A 16 heures précises, ce vendredi 1er août, le tocsin sonne dans toutes les villes de France. Etonnant comme un son,rien de plus qu’un son,peut vous projeter immédiatement cent ans en arrière. Car en cet été 2014, c’est le souvenir de la mobilisation générale de 1914 qui est célébré. Comme le rappelle Pierre Martin, président de la section gardannaise de l’Union nationale des combattants, « À partir de 16h, un télégramme officiel jaune est porté par la gendarmerie à tous les maires de France. Ils ont l’ordre de placarder l’affiche annonçant la mobilisation générale et de sonner le tocsin. »

En 2014, il a sonné cinq longues minutes, à raison de soixante coups par minute, soit à peu près le rythme des battements du cœur. En 1914, il avait sonné pendant vingt minutes. Un son que nos arrières grands-parents ont entendu. Ils ne pouvaient pas savoir que ce tocsin-là signifiait l’entrée dans un terrible carnage de 1567 jours qui coûtera la vie à près de vingt millions de personnes, dont la moitié de civils.

En France, il y aura 8,2 millions de mobilisés, et 1,4 million de morts (plus 300 000 civils), 4 millions de blessés. Sur une population d’un peu moins de 40 millions d’habitants, la saignée est terrible. A Gardanne, qui comptait au recensement de 1911 4282 habitants, il y aura (selon le monument aux morts du cimetière) 86 tués pour un peu plus de 400 mobilisés. Soit environ 2% de la population totale. Ramenée à celle d’aujourd’hui (21000 habitants), cela représenterait plus de 400 hommes entre 20 et 50 ans.

Les premières semaines de guerre tournent au carnage. Alors que sur l’ensemble du conflit, la moyenne de tués côté français est de 900 par jour, ce chiffre bondit à 27 000 pour la seule journée du 22 août1914. Français, Britanniques et Allemands se heurtent très violemment d’abord en Belgique, puis à Mulhouse où les Français entrent le 8 août avant d’en être chassés deux jours plus tard,et surtout en Lorraine avec la bataille de Morhange les 19 et 20 août.

Ces combats, très mal engagés par l’armée française, vont coûter très cher au XVe corps qui regroupait des soldats provençaux, 4160 d’entre eux vont perdre la vie dans les deux premières semaines de combats, dont 3370 en seulement 48 heures autour de Dieuze, en Moselle. Parmi eux, deux Gardannais : Elzéard Granjon, deuxième classe aux chasseurs à pied et berger dans le civil, tué le 19 août à l’âge de 25 ans, et Louis Décome, affecté au 27e régiment des chasseurs alpins,tombé le 20 août. Il avait 24 ans et était cultivateur. Ce sont les deux premiers Gardannais morts au combat. Il y en aura treize autres d’ici la fin octobre 1914, dont François Bourrelly, 21ans, deuxième classe au 159e régiment d’infanterie.

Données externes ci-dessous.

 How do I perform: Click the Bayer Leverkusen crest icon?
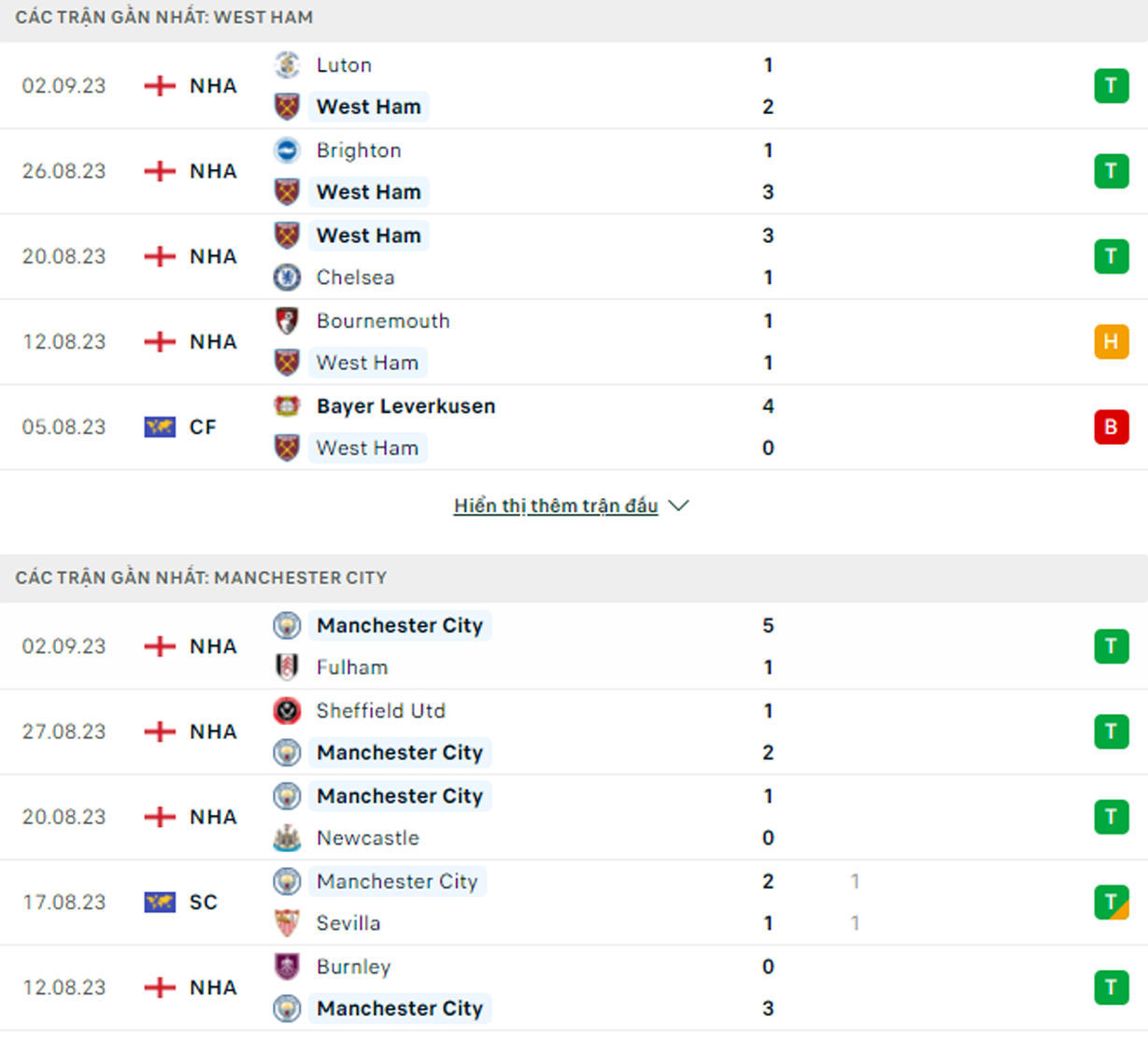(287, 406)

Nous avons retrouvé sa nièce, Marie-Louise, née en 1923 à Gardanne. « Je n’ai pas connu François, c’était le frère de mon père. Il est mort le 15 octobre 1914 à Saint-Laurent-Blangy, dans le Pas-de-Calais. On n’a jamais pu récupérer son corps. À la maison, on parlait toujours de mon oncle, il y avait une grande photo de lui. Quand on parlait de lui, on disait “le pauvre François”. »

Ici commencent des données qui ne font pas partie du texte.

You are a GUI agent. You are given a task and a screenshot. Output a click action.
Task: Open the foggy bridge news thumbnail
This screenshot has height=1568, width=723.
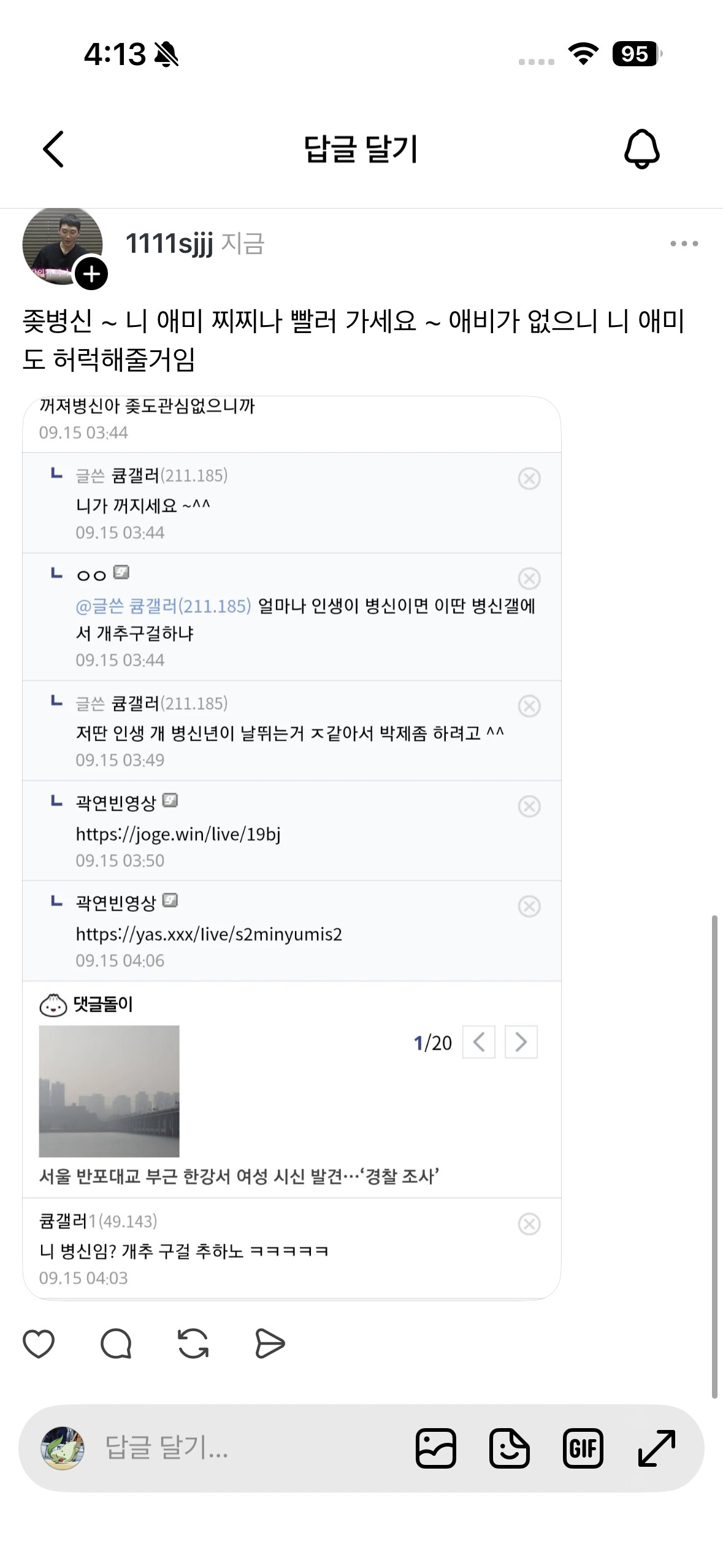click(109, 1091)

D’après le site des archives départementales, qui permet de visionner à l’écran les registres matricules de recrutement militaire jusqu’en 1921, il était coiffeur. Marie-Louise ne le savait pas. La famille de Marie-Louise n’en avait pas encore fini avec les drames. « Mon père était au front quand il a eu un fils, Albert, qui est né quelques jours plus tard, en décembre 1914. C’était un garçon qui a fait des études, il jouait au football à l’AS Gardanne. Je m’entendais bien avec lui. Il est mort dans l’Aisne le 8 juin 1940, d’une rafale de mitraillette. On ne l’a su que six mois plus tard, le 31 décembre. On n’a pas de livret militaire, rien. Son corps a été retourné à Gardanne en 1948, depuis il est enterré au cimetière. Mon frère m’a beaucoup manqué, je pense encore à lui. Il aurait eu cent ans cette année. »

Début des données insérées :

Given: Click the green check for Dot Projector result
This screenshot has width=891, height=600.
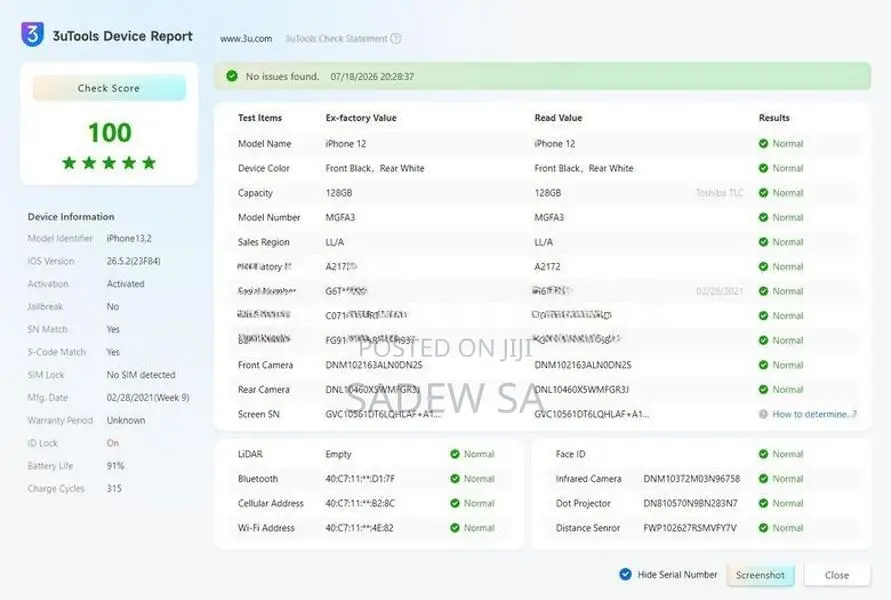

On a du mal à réaliser à quel point la Grande Guerre a pu désorganiser une petite ville provençale située à cinq cents kilomètres du front. Pour le savoir, nous avons lu les comptes rendus des conseils municipaux de l’époque. Le problème le plus urgent qui se pose, c’est celui de la pénurie à venir. Lors de la séance du 2 août, le maire Elisée Bourtin déclare :« En raison de la mobilisation qui vient d’être ordonnée, tous les patrons boulangers de la Ville de Gardanne vont être obligés de rejoindre le corps auquel ils sont affectés. Nous allons donc nous trouver dans une situation critique si nous n’assurons pas leur remplacement. Cette situation peut encore s’aggraver par le manque de farine et nous mener à la famine si nous ne prenons pas dès aujourd’hui les dispositions que comporte la situation. »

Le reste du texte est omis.